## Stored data
# # #

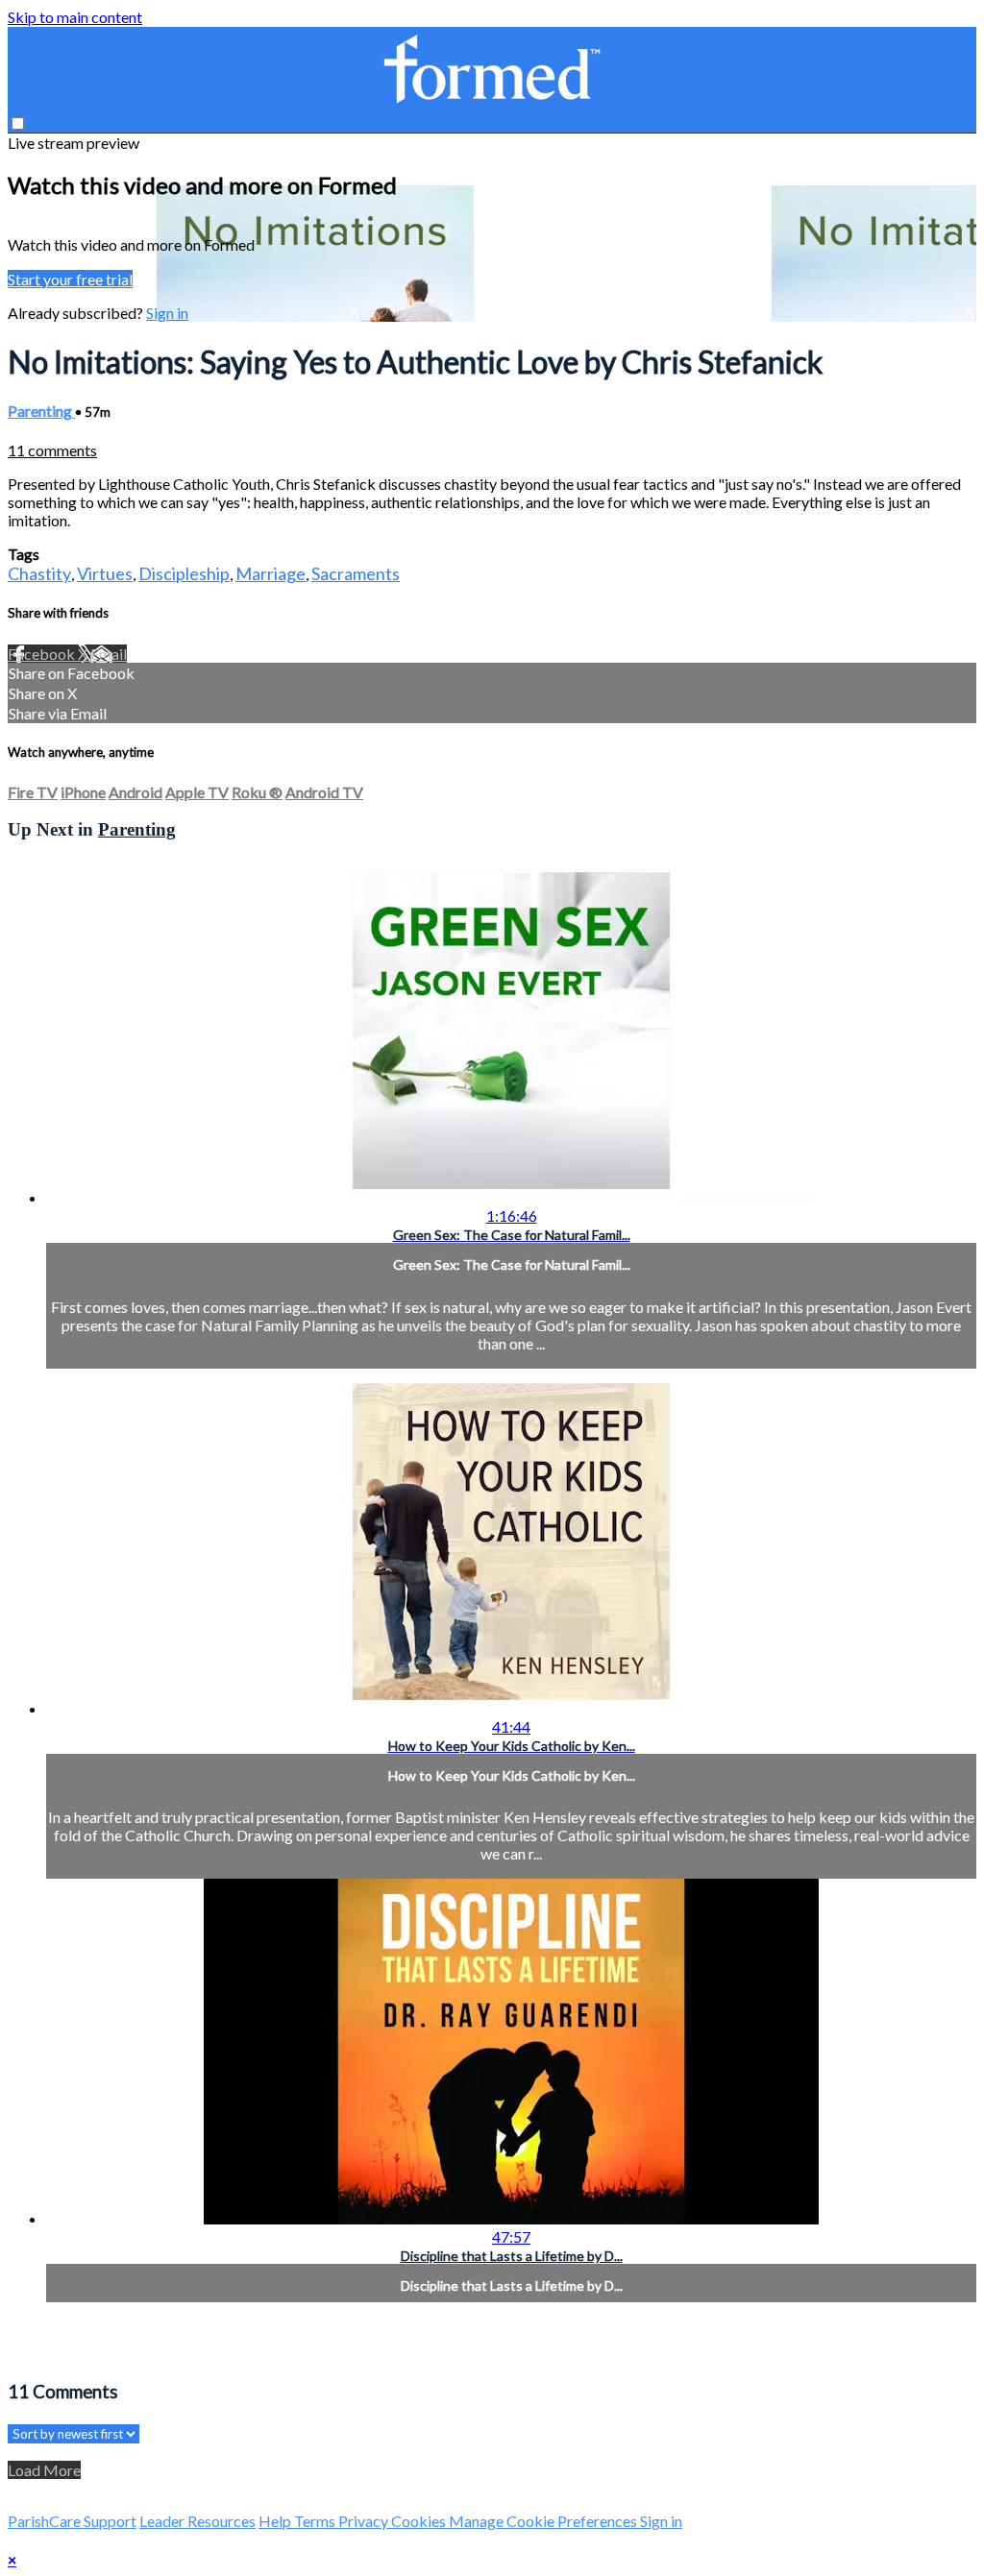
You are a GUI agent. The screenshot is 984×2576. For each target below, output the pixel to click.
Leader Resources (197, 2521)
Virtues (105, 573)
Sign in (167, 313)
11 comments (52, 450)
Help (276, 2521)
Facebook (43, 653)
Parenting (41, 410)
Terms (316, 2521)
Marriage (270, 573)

# # #

## EXERCISE REQUIREMENTS
Could you transcribe all of the data exactly, keeping every picture out of the copy?

## RESULT
You are a GUI agent. The screenshot is 984×2576. For each target below, output the pixel to click.
Leader Resources (197, 2521)
Virtues (105, 573)
Sign in (167, 313)
11 comments (52, 450)
Help (276, 2521)
Facebook (43, 653)
Parenting (41, 410)
Terms (316, 2521)
Marriage (270, 573)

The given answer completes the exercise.